Based on available research data, FBXO3 expression patterns demonstrate notable tissue and cell-type specificity that researchers should consider when designing experiments:

This expression profile suggests that researchers should select appropriate cellular models when studying FBXO3 function, with particular emphasis on immune and inflammatory cell types where FBXO3 appears to play significant roles. Expression levels may change dramatically under inflammatory conditions, necessitating careful experimental timing when studying FBXO3 regulation.

What troubleshooting strategies address common challenges with biotin-conjugated antibodies?

When experiencing detection difficulties specifically with the ApaG domain of FBXO3, researchers should consider that this domain's structural features (containing several beta-sheets) may affect epitope accessibility in certain applications, potentially requiring adjustments to sample preparation protocols.

How can biotin-conjugated FBXO3 antibodies advance drug development research?
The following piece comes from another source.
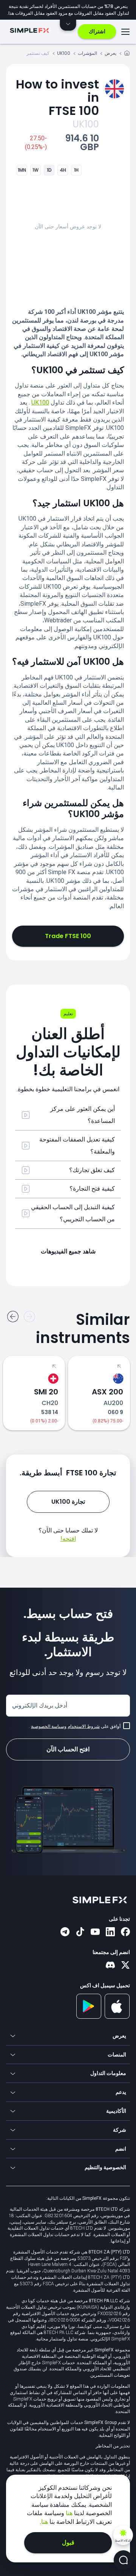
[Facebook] (125, 1932)
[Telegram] (65, 1932)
Biotin-conjugated FBXO3 antibodies represent valuable tools for advancing drug development research, particularly for compounds targeting the inflammation pathway. The development of FBXO3 inhibitors, such as the benzathine-based derivatives that target the ApaG motif, has demonstrated potential therapeutic applications in reducing cytokine-driven inflammation . Researchers can employ these antibodies in high-throughput screening assays to identify novel compounds that alter FBXO3 expression, localization, or function. Protein interaction assays utilizing biotin-conjugated antibodies can evaluate how candidate drugs affect FBXO3's binding to Fbxl2 at concentrations ranging from 10⁻¹¹ to 10⁻⁴ M . For mechanistic studies, these antibodies enable visualization of FBXO3 localization changes in response to drug treatment through immunofluorescence microscopy. Target engagement assays can be designed where drug-induced conformational changes in FBXO3 alter antibody binding profiles, providing direct evidence of compound-target interaction. The biotin conjugation facilitates multiplex assays that simultaneously evaluate drug effects on FBXO3 and inflammatory markers, offering comprehensive insights into compound efficacy. Additionally, these antibodies can support pharmacodynamic biomarker development by quantifying FBXO3 levels in clinical samples from patients receiving experimental therapeutics targeting the inflammatory pathway.

How does FBXO3 interact with the broader ubiquitin-proteasome system?
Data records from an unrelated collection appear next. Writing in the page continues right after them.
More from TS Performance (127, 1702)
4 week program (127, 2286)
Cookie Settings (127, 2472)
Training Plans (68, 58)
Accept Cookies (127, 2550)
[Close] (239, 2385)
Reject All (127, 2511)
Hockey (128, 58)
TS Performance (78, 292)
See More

FBXO3 functions as a substrate recognition component within the SCF (SKP1-CUL1-F-box protein) E3 ubiquitin ligase complex , representing a critical node in the broader ubiquitin-proteasome system with multiple interaction pathways:

This complex network positions FBXO3 as a multifunctional regulator within the ubiquitin-proteasome system, affecting both direct substrates and downstream signaling pathways. Researchers should consider these interactions when designing experiments to study FBXO3 function, particularly when interpreting results from inhibition or knockdown studies where multiple pathways may be affected.